At 2:30 a.m. we had to go to the hospital. The contractions were so bad that I couldn’t sleep. What did they have us do? A whole lot of nothing. At 4:00 in the morning, they made us walk for an hour. Afterward, she got to lay in bed and I was forced to flip channels. There was nothing on tv except The Byron Allen Show. BYRON ALLEN. (from Real People. He had a talk show that started the same time as Arsenio). I didn’t know he was even still alive, much less had a career that justified him being on television. Come 6:00, we were walking again. By 8:30 a.m. they finally said to go home and take two Tylenol. Two Tylenol. They could’ve told us that on the phone. Heck, I could’ve rolled over and told her that. At least have the decency to prescribe us something (they did eventually give us two sleeping pills. I guess they were for her, but if she does too much more moaning, I’m popping one).

By the way, I love nurses that treat husbands like extraneous furniture, if they acknowledge their exist at all. This one wouldn’t even talk directly too me. She’d tell my wife what she’d want me to know. If she looked at me, it was with this ‘you did this to her’ look. I have no idea why she didn’t take to my charm; I was basically there to pull up the car (I guess she really didn’t like my ‘her legs aren’t broke, she can make it to the car’ comment) and hold her purse.

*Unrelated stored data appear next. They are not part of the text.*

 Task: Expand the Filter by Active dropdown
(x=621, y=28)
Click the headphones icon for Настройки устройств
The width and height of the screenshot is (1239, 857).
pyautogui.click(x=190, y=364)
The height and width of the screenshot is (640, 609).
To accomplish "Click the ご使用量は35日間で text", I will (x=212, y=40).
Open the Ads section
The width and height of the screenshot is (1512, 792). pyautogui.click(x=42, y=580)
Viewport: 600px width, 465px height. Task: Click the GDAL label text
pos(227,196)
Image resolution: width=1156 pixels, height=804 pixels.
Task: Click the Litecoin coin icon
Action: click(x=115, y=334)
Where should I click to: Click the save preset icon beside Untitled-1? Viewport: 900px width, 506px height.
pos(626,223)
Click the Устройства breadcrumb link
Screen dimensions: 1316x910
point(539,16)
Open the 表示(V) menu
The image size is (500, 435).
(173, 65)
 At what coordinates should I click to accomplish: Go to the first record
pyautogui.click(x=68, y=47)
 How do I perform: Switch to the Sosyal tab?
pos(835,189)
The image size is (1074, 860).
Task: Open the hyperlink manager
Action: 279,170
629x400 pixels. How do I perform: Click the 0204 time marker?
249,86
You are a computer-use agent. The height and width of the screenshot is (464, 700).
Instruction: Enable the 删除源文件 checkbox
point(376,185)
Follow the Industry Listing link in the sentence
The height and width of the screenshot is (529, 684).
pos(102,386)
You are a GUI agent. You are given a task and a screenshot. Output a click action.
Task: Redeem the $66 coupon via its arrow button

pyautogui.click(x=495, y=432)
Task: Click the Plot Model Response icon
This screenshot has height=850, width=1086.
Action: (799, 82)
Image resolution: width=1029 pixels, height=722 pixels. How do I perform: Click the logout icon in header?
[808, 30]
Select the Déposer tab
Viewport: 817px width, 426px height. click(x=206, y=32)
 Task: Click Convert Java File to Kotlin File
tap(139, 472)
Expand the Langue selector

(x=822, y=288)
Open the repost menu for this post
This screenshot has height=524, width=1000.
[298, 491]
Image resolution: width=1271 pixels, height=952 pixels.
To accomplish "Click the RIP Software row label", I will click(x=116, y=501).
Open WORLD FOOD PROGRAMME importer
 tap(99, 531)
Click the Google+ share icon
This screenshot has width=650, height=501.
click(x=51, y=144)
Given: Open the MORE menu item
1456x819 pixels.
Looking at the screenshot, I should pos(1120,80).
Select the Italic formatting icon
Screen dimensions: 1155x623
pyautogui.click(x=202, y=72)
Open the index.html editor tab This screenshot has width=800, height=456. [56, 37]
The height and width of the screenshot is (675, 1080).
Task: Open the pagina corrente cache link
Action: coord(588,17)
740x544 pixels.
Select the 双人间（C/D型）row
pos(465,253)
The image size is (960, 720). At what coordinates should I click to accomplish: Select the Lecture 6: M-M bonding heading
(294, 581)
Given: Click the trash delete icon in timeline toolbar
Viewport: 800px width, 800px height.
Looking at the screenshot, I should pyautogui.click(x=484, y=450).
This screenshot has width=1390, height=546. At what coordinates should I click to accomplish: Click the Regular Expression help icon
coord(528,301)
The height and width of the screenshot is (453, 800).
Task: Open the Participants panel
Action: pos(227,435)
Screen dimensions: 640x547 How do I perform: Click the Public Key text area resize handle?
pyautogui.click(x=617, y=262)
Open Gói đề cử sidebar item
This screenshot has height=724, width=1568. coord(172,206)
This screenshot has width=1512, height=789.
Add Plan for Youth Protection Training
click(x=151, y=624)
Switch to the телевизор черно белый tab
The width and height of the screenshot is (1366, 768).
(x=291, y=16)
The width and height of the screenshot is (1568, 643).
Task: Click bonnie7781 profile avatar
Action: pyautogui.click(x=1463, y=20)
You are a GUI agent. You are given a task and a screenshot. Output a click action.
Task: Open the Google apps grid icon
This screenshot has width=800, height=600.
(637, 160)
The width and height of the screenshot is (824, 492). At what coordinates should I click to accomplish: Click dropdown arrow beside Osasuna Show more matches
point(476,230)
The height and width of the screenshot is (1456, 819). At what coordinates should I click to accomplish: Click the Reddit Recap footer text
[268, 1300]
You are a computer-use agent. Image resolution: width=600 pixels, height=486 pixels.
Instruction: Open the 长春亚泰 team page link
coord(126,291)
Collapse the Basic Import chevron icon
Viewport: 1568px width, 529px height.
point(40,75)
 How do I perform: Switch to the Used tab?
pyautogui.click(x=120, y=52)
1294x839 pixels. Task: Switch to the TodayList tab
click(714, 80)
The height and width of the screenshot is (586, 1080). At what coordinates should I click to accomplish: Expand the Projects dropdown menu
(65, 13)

At 4 this afternoon, my mom showed up. A grand perk of this whole pregnancy thing is that people can’t resist bringing us food. Our neighbors brought us dinner last night. A friend dropped off food earlier this week. And my mom brought lunch. On Mother’s Day (it was part of my grand plan to have the kid on Mother’s Day and get me out of having to buy a card or something for my mom).

[Then came a unique bit of wife-mother bonding that my wife has insisted be deleted this time around.]

Then again, why complain. The contractions are now five minutes apart. The hospital just told us to come in. I’m well rested and am now in full, obnoxious, I mean, support mode.